🤖 AI Summary
This work proposes a foreground-aware dynamic distillation method to address key limitations in existing dataset distillation approaches, which often suffer from high computational costs, distorted synthetic images, or loss of critical foreground information due to fixed image patch strategies. Leveraging Grounded SAM2 to estimate foreground proportions, the method introduces a class-adaptive dynamic selection mechanism that intelligently decides between preserving full images and sampling informative patches. Evaluated across multiple benchmarks, the approach significantly outperforms current state-of-the-art techniques, yielding compact synthetic datasets that are more informative and exhibit stronger generalization. Moreover, the distilled data demonstrate enhanced robustness in cross-architecture transfer and complex image composition scenarios.
📝 Abstract
In this paper, we propose a foreground-aware dataset distillation method that enhances patch selection in a content-adaptive manner. With the rising computational cost of training large-scale deep models, dataset distillation has emerged as a promising approach for constructing compact synthetic datasets that retain the knowledge of their large original counterparts. However, traditional optimization-based methods often suffer from high computational overhead, memory constraints, and the generation of unrealistic, noise-like images with limited architectural generalization. Recent non-optimization methods alleviate some of these issues by constructing distilled data from real image patches, but the used rigid patch selection strategies can still discard critical information about the main objects.

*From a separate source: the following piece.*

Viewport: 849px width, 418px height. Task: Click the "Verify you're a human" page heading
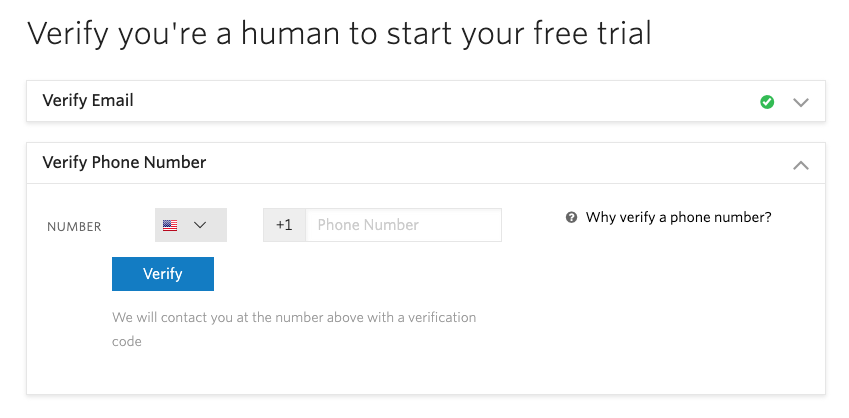[x=339, y=34]
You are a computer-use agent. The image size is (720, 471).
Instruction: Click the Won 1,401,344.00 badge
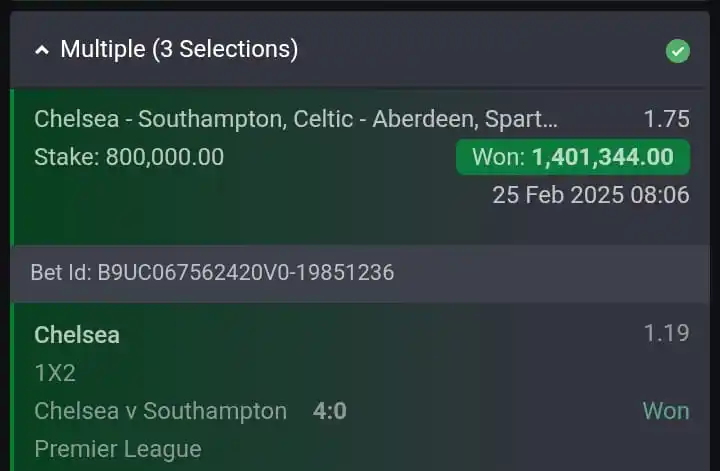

To solve this problem, we first leverage Grounded SAM2 to identify foreground objects and compute per-image foreground occupancy, from which we derive a category-wise patch decision threshold. Guided by these thresholds, we design a dynamic patch selection strategy that, for each image, either selects the most informative patch from multiple candidates or directly resizes the full image when the foreground dominates. This dual-path mechanism preserves more key information about the main objects while reducing redundant background content. Extensive experiments on multiple benchmarks show that the proposed method consistently improves distillation performance over existing approaches, producing more informative and representative distilled datasets and enhancing robustness across different architectures and image compositions.